With just days left before next week's 72nd Marine Environment Protection Committee (MEPC) meeting, a new study by anti-corruption NGO
Transparency International (TI) has warned that private shipping companies and the five top ship registry nations could have undue influence over the policymaking process at the International Maritime Organisation (IMO).
TI's paper, which is due to be published in full next month, assesses three dimensions of the IMO's governance structure: transparency, accountability and integrity.
A summary report released on Tuesday raises key concerns, with TI pointing out that the IMO does not regulate the way governments appoint their delegations. TI notes that governments are therefore able to
appoint employees of private companies to their delegations who are then able to determine their government's position on IMO policy - without being subject to conflict of interest rules or a code of conduct.
Citing
Brazil as an example, TI notes that the South American country appointed
five 'advisors' from
Vale S.A - a multinational company with substantial shipping interests - to its national delegation at the IMO's most recent Marine Environment Protection Committee (MEPC 71) meeting, in July 2017.
TI also mentions that
eight of the 12 representatives of the
Marshall Islands at MEPC 71 were employees of a private shipping registry,
International Registries Inc (IRI) Group, which is contracted by the Marshall Islands to manage its registry.
"The employees of private companies who represent member states at meetings can determine their government's position. This typically happens when states with open registries outsource registry management to private companies," TI says.
"There is no requirement for delegates to publicly declare conflicts of interest such as other sources of employment. Thus the IMO, its member states and indeed the public are unaware of the full extent to which private interests are representing governments at meetings," TI adds.
The report also warns that
Panama,
Liberia, the
Marshall Islands,
Malta and the
Bahamas - which together contribute 43.5 percent of the total funding from the IMO's 170 member states and make up 52 percent of the world's registered commercial fleet - "potentially have
exaggerated weight in the IMO policymaking processes, particularly when no mechanism exists to protect against undue influence".
TI's study also posits that NGOs with consultative membership of the IMO "
can face expulsion if they criticise the agency or report on country views", and "
journalists indicate that they are unable to report freely on IMO meetings".
The paper does note, however, that transparency about the IMO's administration is high, and that information about the remit, powers and rules of procedure of its assembly, council and committees is easily accessible. The IMO itself is not responsible for who member states appoint to their delegations.
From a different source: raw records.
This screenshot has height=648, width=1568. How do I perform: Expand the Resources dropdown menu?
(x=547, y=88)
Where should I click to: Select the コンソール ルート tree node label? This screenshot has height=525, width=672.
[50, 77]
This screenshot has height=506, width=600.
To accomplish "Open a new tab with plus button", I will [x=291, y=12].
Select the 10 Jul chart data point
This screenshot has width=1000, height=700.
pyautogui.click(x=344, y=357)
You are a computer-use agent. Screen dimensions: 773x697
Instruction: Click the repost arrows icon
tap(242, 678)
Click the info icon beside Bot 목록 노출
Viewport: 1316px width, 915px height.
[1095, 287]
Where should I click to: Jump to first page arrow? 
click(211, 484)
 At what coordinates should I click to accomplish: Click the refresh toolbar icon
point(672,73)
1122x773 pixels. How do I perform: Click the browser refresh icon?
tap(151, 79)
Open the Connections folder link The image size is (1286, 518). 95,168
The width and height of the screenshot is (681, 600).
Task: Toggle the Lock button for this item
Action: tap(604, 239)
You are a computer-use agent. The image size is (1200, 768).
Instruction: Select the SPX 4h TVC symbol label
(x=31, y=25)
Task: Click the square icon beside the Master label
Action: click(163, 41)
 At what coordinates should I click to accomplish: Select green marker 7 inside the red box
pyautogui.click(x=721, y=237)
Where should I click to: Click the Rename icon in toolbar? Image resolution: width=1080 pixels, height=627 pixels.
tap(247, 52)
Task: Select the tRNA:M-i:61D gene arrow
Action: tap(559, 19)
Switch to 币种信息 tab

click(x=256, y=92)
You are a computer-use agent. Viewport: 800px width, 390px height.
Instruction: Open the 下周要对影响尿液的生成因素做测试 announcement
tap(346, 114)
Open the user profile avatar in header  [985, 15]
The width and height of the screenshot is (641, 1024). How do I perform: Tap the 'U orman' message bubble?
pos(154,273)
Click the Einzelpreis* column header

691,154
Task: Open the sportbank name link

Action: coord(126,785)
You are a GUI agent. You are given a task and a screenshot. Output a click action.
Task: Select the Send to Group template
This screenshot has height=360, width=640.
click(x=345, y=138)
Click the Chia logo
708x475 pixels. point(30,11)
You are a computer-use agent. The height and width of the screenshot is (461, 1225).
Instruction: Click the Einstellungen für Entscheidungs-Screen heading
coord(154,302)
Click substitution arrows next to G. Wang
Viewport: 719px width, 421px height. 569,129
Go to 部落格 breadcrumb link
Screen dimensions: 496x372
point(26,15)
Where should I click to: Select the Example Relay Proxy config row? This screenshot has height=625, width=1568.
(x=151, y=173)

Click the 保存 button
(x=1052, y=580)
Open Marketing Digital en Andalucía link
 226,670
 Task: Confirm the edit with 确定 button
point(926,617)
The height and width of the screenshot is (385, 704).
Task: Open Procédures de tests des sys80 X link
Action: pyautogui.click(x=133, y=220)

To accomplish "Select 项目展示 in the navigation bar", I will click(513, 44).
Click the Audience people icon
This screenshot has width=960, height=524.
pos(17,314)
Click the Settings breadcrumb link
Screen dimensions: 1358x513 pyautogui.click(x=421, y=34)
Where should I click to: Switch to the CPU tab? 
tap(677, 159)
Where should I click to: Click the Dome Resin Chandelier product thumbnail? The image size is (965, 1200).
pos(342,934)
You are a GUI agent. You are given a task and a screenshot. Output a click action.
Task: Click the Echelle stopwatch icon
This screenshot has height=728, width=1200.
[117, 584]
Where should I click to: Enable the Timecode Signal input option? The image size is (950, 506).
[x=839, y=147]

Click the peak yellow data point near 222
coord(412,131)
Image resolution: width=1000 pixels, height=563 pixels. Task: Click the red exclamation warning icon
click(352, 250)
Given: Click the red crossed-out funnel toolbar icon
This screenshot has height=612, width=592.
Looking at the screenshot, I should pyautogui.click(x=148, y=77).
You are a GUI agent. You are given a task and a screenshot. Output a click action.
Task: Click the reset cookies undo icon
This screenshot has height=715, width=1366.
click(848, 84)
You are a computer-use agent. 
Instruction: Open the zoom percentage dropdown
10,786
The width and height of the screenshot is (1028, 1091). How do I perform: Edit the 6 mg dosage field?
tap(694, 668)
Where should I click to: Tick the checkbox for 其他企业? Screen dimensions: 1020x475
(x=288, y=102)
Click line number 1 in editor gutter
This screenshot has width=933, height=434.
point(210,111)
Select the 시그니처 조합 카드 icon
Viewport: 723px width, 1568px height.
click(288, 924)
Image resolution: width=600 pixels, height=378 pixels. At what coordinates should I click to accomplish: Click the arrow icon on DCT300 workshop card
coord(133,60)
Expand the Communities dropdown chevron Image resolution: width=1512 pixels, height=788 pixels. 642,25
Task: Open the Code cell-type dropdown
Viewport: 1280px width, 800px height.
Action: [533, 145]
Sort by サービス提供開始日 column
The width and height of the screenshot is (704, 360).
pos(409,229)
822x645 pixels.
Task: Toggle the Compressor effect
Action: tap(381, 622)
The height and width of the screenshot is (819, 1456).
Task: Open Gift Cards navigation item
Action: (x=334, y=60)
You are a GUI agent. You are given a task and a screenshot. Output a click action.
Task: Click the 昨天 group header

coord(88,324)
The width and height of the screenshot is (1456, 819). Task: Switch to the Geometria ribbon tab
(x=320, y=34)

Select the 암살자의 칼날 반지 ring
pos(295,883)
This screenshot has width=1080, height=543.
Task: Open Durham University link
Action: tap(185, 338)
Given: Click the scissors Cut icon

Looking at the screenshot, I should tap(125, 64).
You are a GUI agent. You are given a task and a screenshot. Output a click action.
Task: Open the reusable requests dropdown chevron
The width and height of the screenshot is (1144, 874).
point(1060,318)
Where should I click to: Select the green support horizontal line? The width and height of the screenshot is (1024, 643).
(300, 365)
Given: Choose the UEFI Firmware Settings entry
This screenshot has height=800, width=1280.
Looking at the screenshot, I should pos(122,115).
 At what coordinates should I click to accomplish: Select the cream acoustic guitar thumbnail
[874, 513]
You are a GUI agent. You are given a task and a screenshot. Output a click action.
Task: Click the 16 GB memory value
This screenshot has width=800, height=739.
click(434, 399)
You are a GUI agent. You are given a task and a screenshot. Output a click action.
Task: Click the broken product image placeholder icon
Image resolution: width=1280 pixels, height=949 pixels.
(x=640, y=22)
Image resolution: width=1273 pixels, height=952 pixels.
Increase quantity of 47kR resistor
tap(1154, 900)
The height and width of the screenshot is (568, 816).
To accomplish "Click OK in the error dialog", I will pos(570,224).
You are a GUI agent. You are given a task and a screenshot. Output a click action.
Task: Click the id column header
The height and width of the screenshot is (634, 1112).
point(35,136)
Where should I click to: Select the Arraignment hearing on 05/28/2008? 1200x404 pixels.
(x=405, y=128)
"The IMO was assigned the task of limiting and reducing emissions from shipping under the Kyoto Protocol back in 1997," says
Brice Bohmer, coordinator of the Climate Governance Integrity Program at Transparency International. "However, it took until 2016 for the IMO to even agree on a roadmap towards an initial strategy, due in 2018, and a revised strategy, due only in 2023. A well-functioning organisation's governance structure should enable decisive action, but the governance flaws identified by our research suggests that this is not happening at the IMO because policy-making could be overly controlled by private companies."
TI urges the IMO to establish a stronger governance framework and engage in a transparent process of open dialogue with its external stakeholders (including civil society and industry), to improve transparency, ensure decision-making processes reflect the public interest, and apply robust integrity rules and measures.
"There should be no delay on action to combat climate change. The Intersessional Working Group on GHG Emissions from Ships meeting in London today should set ambitious targets for reducing emissions in line with the Paris Agreement, and begin taking measurable action now," TI says.
"A guiding principle of UN system is that member states must represent citizens' interests. At the IMO, this could end up being undermined by corporate participation in the place of nation states," comments
Rueben Lifuka, vice chair of Transparency International and an environmental consultant. "The IMO has an integral role in helping the shipping industry meet UN Sustainable Development Goal 13 on climate change, and Goal 14 on oceans. Ultimately, it must reform its governance structure to promote transparency and ensure the voices of citizens - alongside industry - are heard."